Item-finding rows
· · ·

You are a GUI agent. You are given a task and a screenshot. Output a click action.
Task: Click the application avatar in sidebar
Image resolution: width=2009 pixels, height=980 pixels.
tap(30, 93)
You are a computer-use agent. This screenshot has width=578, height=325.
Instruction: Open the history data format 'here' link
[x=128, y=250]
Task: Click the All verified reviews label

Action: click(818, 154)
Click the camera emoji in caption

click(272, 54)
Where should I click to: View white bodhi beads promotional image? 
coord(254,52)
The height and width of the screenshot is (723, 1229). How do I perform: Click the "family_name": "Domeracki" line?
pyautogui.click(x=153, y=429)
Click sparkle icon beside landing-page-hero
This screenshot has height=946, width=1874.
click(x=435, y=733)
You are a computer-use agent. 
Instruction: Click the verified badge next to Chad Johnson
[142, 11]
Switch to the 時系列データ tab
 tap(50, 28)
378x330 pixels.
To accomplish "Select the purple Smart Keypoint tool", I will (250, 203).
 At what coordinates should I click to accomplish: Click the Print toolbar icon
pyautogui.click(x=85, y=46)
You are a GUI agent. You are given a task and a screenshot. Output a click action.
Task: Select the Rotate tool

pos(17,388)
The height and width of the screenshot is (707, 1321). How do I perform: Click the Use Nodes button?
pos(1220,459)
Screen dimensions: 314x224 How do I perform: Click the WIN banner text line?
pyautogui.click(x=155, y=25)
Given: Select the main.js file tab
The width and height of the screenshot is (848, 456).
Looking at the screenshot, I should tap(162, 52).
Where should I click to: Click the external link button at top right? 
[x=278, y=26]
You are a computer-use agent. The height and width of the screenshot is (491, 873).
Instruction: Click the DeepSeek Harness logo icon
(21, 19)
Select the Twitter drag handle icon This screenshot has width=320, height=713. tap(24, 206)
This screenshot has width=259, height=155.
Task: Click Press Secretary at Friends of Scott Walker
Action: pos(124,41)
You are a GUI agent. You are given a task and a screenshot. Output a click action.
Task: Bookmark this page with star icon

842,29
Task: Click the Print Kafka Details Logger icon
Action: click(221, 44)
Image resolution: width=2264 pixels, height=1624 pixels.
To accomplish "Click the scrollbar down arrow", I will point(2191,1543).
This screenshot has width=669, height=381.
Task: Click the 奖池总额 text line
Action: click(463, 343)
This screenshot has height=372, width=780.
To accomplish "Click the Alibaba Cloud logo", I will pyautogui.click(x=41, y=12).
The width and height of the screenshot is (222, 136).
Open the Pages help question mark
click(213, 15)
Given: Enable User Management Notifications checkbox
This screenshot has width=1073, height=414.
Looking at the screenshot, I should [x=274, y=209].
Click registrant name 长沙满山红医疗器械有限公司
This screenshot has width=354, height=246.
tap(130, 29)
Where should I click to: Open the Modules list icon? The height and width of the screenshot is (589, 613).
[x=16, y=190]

· · ·

== PROBLEM TO SOLVE ==
Report each line in the rows above that contains the word "accomplish", copying every such line in full.

== EXERCISE RESPONSE ==
To accomplish "Select the purple Smart Keypoint tool", I will (250, 203).
 At what coordinates should I click to accomplish: Click the Print toolbar icon
To accomplish "Click the scrollbar down arrow", I will point(2191,1543).
To accomplish "Click the Alibaba Cloud logo", I will pyautogui.click(x=41, y=12).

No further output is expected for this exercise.